Directions:
Every entry below must be copied exactly, with nothing left out.
::: Provided records
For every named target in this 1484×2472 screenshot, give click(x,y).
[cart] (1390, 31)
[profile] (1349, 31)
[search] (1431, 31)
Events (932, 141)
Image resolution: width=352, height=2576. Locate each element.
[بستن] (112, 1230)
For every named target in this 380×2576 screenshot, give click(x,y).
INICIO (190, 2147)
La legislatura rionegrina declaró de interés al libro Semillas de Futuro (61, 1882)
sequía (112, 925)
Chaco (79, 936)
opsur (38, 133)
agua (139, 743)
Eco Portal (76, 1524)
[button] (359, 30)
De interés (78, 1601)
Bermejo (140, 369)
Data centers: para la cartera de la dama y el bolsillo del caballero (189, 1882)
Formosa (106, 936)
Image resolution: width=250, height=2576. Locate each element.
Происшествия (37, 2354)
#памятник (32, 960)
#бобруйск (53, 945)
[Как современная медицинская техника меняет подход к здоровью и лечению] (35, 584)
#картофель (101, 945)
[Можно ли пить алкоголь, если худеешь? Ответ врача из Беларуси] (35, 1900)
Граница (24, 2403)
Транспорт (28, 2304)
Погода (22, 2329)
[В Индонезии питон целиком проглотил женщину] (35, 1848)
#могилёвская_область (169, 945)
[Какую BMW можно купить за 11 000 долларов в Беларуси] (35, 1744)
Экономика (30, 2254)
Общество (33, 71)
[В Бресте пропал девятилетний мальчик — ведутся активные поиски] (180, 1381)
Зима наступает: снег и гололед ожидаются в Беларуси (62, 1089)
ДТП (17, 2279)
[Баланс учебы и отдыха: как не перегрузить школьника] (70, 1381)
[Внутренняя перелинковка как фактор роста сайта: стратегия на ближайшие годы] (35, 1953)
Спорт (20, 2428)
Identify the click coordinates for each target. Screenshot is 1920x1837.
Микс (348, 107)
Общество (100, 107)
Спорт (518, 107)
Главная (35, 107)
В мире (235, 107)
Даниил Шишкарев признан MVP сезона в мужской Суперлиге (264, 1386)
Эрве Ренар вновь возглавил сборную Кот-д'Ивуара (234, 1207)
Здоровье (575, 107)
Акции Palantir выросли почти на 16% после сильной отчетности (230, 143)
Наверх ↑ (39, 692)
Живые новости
::::::
Completed task:
For every named target in this 1484×2472 screenshot, give click(x,y).
[cart] (1390, 31)
[profile] (1349, 31)
[search] (1431, 31)
Events (932, 141)
Image resolution: width=352, height=2576. Locate each element.
[بستن] (112, 1230)
For every named target in this 380×2576 screenshot, give click(x,y).
INICIO (190, 2147)
La legislatura rionegrina declaró de interés al libro Semillas de Futuro (61, 1882)
sequía (112, 925)
Chaco (79, 936)
opsur (38, 133)
agua (139, 743)
Eco Portal (76, 1524)
[button] (359, 30)
De interés (78, 1601)
Bermejo (140, 369)
Data centers: para la cartera de la dama y el bolsillo del caballero (189, 1882)
Formosa (106, 936)
Image resolution: width=250, height=2576. Locate each element.
Происшествия (37, 2354)
#памятник (32, 960)
#бобруйск (53, 945)
[Как современная медицинская техника меняет подход к здоровью и лечению] (35, 584)
#картофель (101, 945)
[Можно ли пить алкоголь, если худеешь? Ответ врача из Беларуси] (35, 1900)
Граница (24, 2403)
Транспорт (28, 2304)
Погода (22, 2329)
[В Индонезии питон целиком проглотил женщину] (35, 1848)
#могилёвская_область (169, 945)
[Какую BMW можно купить за 11 000 долларов в Беларуси] (35, 1744)
Экономика (30, 2254)
Общество (33, 71)
[В Бресте пропал девятилетний мальчик — ведутся активные поиски] (180, 1381)
Зима наступает: снег и гололед ожидаются в Беларуси (62, 1089)
ДТП (17, 2279)
[Баланс учебы и отдыха: как не перегрузить школьника] (70, 1381)
[Внутренняя перелинковка как фактор роста сайта: стратегия на ближайшие годы] (35, 1953)
Спорт (20, 2428)
Identify the click coordinates for each target. Screenshot is 1920x1837.
Микс (348, 107)
Общество (100, 107)
Спорт (518, 107)
Главная (35, 107)
В мире (235, 107)
Даниил Шишкарев признан MVP сезона в мужской Суперлиге (264, 1386)
Эрве Ренар вновь возглавил сборную Кот-д'Ивуара (234, 1207)
Здоровье (575, 107)
Акции Palantir выросли почти на 16% после сильной отчетности (230, 143)
Наверх ↑ (39, 692)
Живые новости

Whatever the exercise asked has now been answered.